Italic: denotes player is no longer with team

===Top scorers===

| Rank | Nation | Number | Name | Total | Major League Soccer |
|---|---|---|---|---|---|
| 1 | USA | 12 | Bruin | 12 | 12 |
| 2 | USA | 11 | Davis | 8 | 8 |
| 3 | USA | 25 | Ching | 5 | 5 |
| 4 | HON | 27 | Garcia | 4 | 4 |
| 4 | USA | 3 | Carr | 4 | 4 |
| 4 | SEN | 9 | Kandji | 4 | 4 |
| 5 | USA | 31 | Hainault | 2 | 2 |
| 5 | USA | 32 | Boswell | 2 | 2 |
| 5 | SCO | 16 | Moffat | 2 | 2 |

==Uniforms==

| Type | Shirt | Shorts | Socks |
|---|---|---|---|
| Home | Orange | White | Orange |
| Away | White | Orange | White |
| Alternate | Orange | Orange | Orange |

== Miscellany ==

=== Allocation ranking ===
Houston is in the #18 position in the MLS Allocation Ranking. The allocation ranking is the mechanism used to determine which MLS club has first priority to acquire a U.S. National Team player who signs with MLS after playing abroad, or a former MLS player who returns to the league after going to a club abroad for a transfer fee. A ranking can be traded, provided that part of the compensation received in return is another club's ranking.

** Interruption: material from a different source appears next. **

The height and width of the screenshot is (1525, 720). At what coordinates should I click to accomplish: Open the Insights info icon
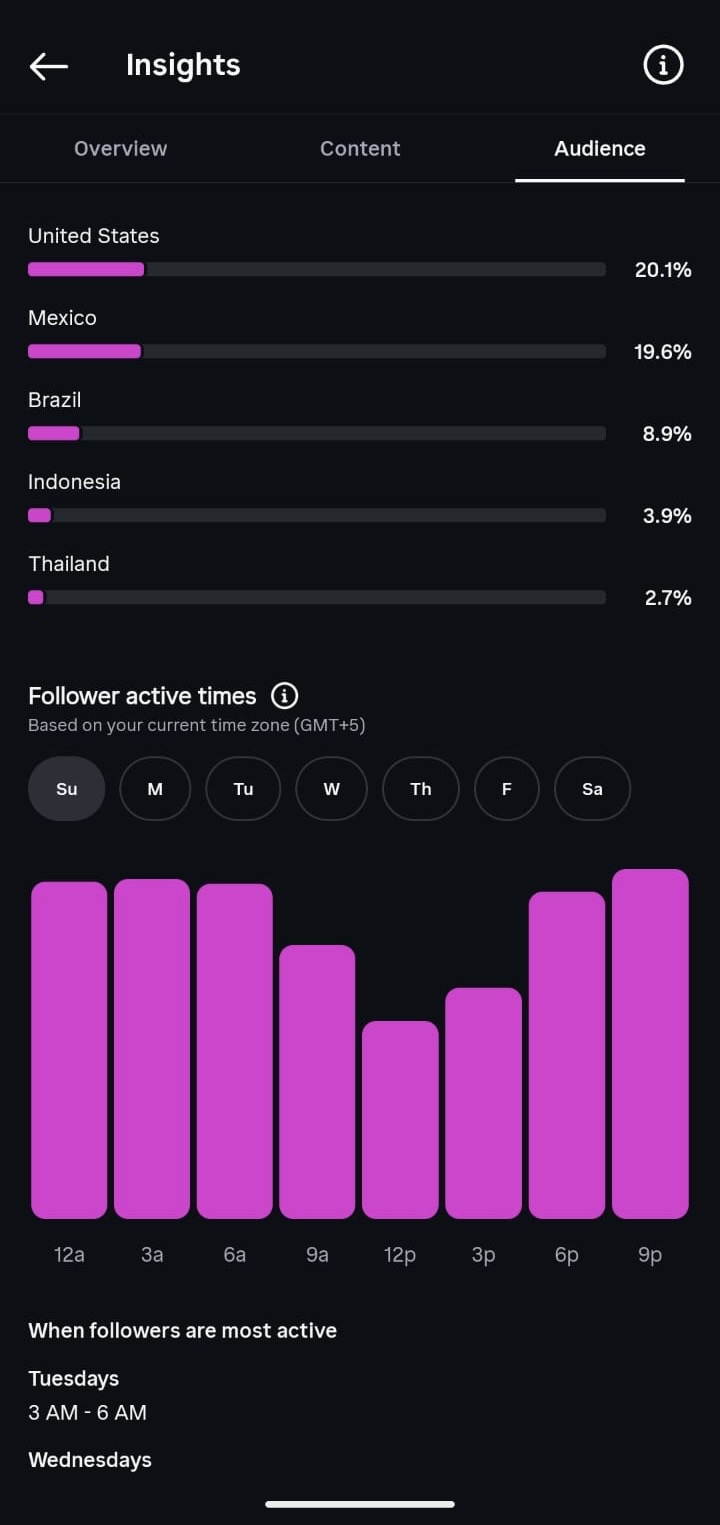click(662, 66)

=== International roster spots ===
Houston has 6 MLS International Roster Slots for use in the 2012 season. Each club in Major League Soccer is allocated 8 international roster spots, which can be traded. Houston has previously dealt one spot to New York on 17 March 2009 and dealt another spot to New York on 14 January 2005 while the Houston franchise was still based in San Jose. Press reports did not indicate if or when these roster spots would revert to Houston. On 21 July 2011, Houston traded an international roster spot for the remainder of the 2011 season only to Portland Timbers.

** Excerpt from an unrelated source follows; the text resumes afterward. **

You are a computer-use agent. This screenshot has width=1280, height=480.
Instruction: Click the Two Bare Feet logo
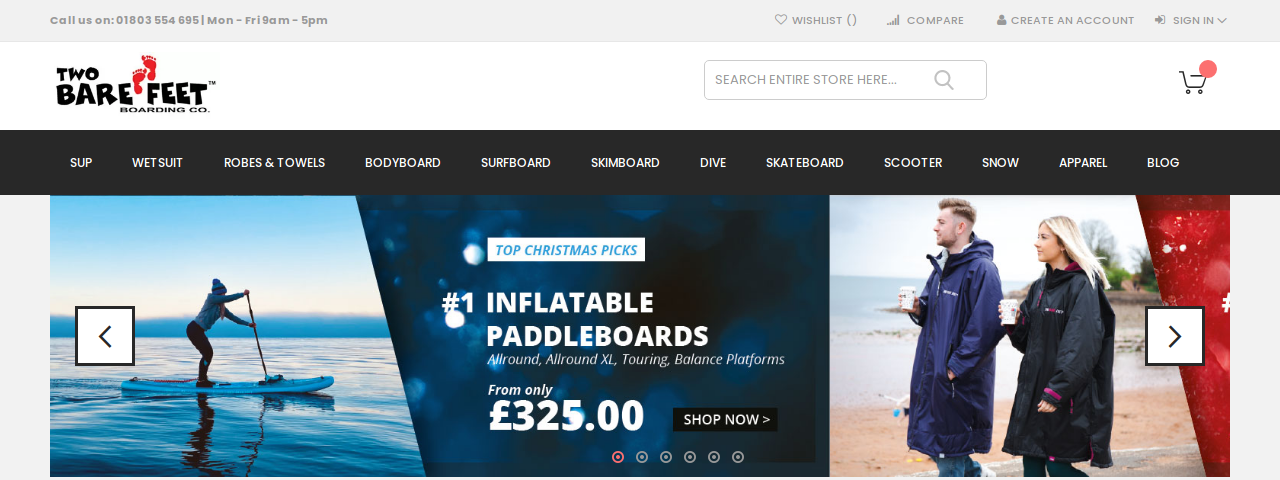(135, 84)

=== Future draft pick trades ===
Future picks acquired:
- 2013 MLS SuperDraft Round 1 pick from Portland Timbers;
- 2014 MLS SuperDraft Round 4 pick from Los Angeles Galaxy.

Future picks traded:
- 2013 MLS SuperDraft Round 4 pick to Colorado Rapids;
- 2013 MLS SuperDraft conditional pick to Montreal Impact;
- 2014 MLS SuperDraft Round 4 pick to Portland Timbers;
- 2014 MLS SuperDraft conditional pick to Colorado Rapids;
- 2014 MLS SuperDraft conditional pick to Toronto FC;
- 2015 MLS SuperDraft Round 4 pick to Columbus Crew.